Он сидел в головах лесной постели Жены, под лиственницей гладил влажные от пота волосы женщины и в отупении усталости думал: «Олиара прошла с непогодой. Значит новолуние тоже будет неспокойным… Меняется климат. Все хуже и хуже. К чему бы?..» Молния взорвалась над лесом, озарила мятущиеся деревья. Чабан ясно до мелких морщинок, разглядел бледное лицо Жены, часто и тяжело дышавшей, и ему показалось, что никогда еще не было оно таким красивым, как в эту минуту ее величайшего страдания, под вспышкой молнии. И никогда, пожалуй, он не испытывал еще чувства такой пронзительной жалости и любви к Жене, как сейчас. Что ж, часто приходилось ему выслушивать от нее упреки, порой не заслуженные им, но не бывало случая, чтобы он отвечал ей грубо. Не обрывал ее резким, злым словом, не глядел на нее волком — ни разу не позволил себе Чабан оскорбить белый жаулык, знак достоинства женщины, Жены. Может быть, любовь его избрала извечный земной путь и никогда не знала высочайшего полета самозабвения и восторга, но зато сохранил он верность, целомудрие и уважение к матери своих детей. И хотя испытывал он порой чувство полного одиночества рядом с Женою, однако даже в мыслях не решался пожелать другой; и даже свои неопределенные, робкие мечтания, связанные с ясноглазой молодой учительницей, он считал постыдными и виновато опускал глаза перед Женой, когда она заставала его в минуты подобной мечты. С нею он не успел погулять при луне, не водил ее в красивый городской парк, не бывал даже ни разу в кино или театре — ничего такого, чем красна свежая любовь юноши и девушки, не испытали они. Даже волнения самого первого неуверенного поцелуя он не запомнил — вышло все так, что они жадно и торопливо познали друг друга на узкой постели, дальше жизнь ломала их вместе, один за другим пошли дети.
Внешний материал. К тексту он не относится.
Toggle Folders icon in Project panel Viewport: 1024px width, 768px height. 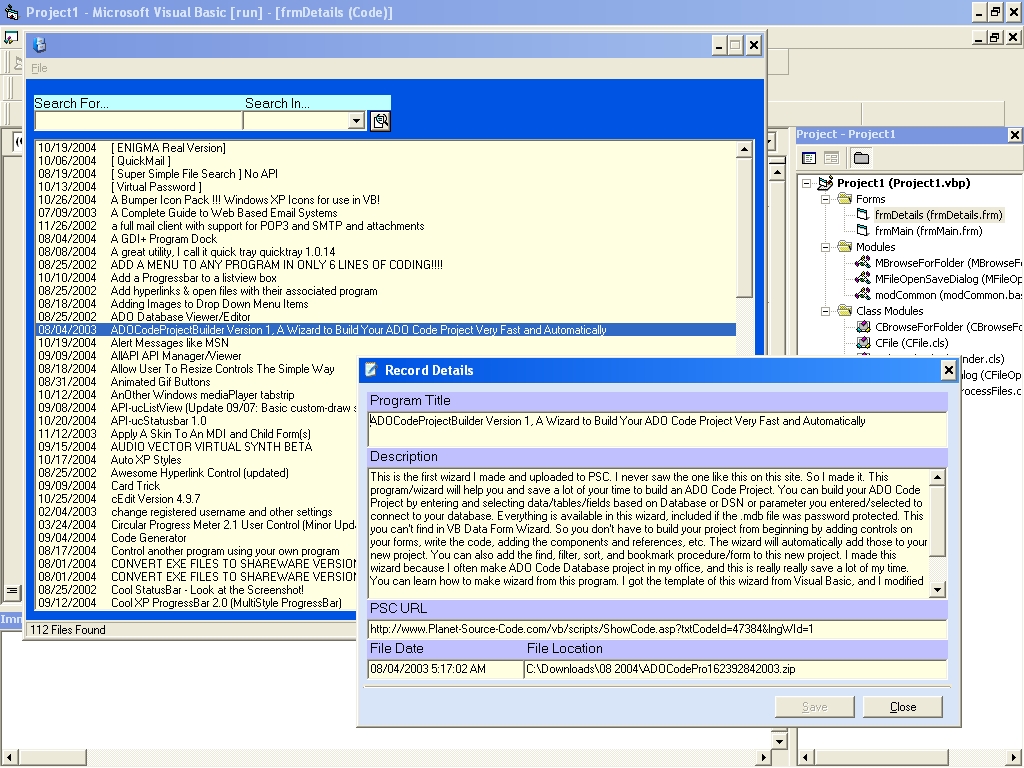point(861,158)
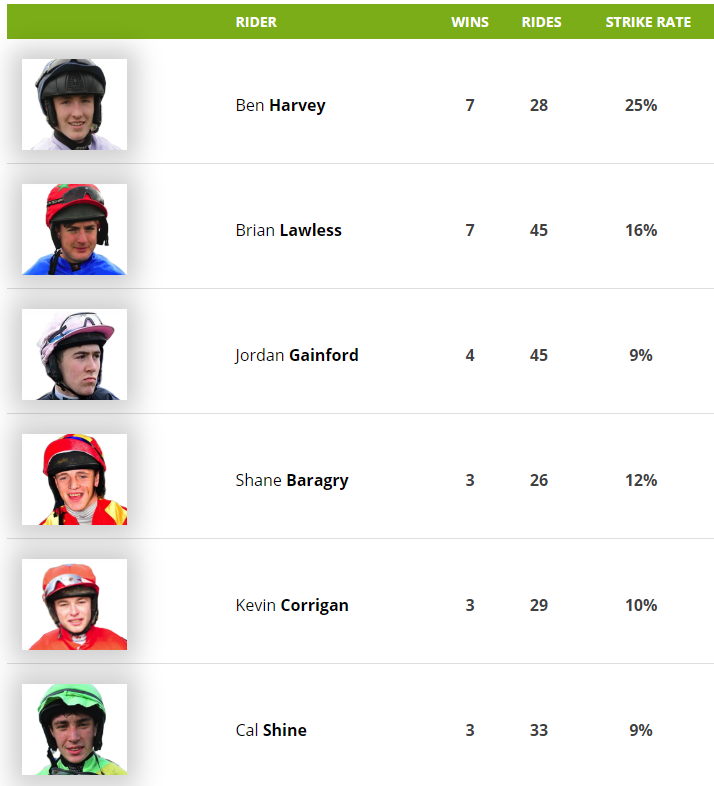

В минуты и часы своего душевного безвременья Чабан горько сожалел о так и не познанной им прелести юной любви и волнения; в часы одинокие и грустные выстрадал он себе мечту: некий воздушный образ чистой женщины, верной матери и подруги, исполненный неземной красоты и прелести, которую он хотел бы воплотить в находившуюся рядом Жену. И, с великим терпением, трудом кроткого разума и сердца утверждая эту мечту, Чабан готов был пройти сквозь огонь ада, но сохранить верность своему идеалу Жены — Женщине, которая сама вынесет огни ада и сбережет честь Мужа…

Чабан наклонился к Жене и поцеловал ее в растрескавшиеся губы. «Я верю тебе, и это главное, — мысленно обращался он к ней. — С тремя сущностями связана судьба человека — с Верой, Надеждой и Терпением. Моя Вера — это ты, моя Надежда — старший сын. А Терпение всегда со мной. И если я лишусь хотя бы одного этого, то мне придет конец. Я в жизни не гонюсь за почестями, мое место здесь, среди холмов, где пасутся мои овцы. И если тебе пришлось нелегко рядом со мною, то виноват не я, пожалуй, а твоя судьба. В олиару мы встретились с тобою, в пору безлунья. Не светил нашей любви золотой месяц, и совместная наша жизнь шла в потемках. Но я не жалуюсь, я всем доволен. У меня есть дом, очаг, моя семья. Дети продолжат меня, имя мое не будет забыто на земле И как бы ни тяжко было день-деньской торчать возле овец, словно столб, вечером я бываю утешен, сидя с детьми своими возле очага… А ты, милая? Чего тебе не хватает? Почему ты сердишься и плачешь так часто? Почему иногда, я знаю это, ты ненавидишь меня и с отвращением терпишь возле себя?.. И кто тебе нужен? Кого бы ты хотела миловать, жарко шепча ему ласковые и безумные слова любви, кого? Кто это светится, высится в душе твоей, тоскующей, как и моя, в глухую пору олиары? И знаешь ли ты, Жена моя, что я понимаю и жалею тебя?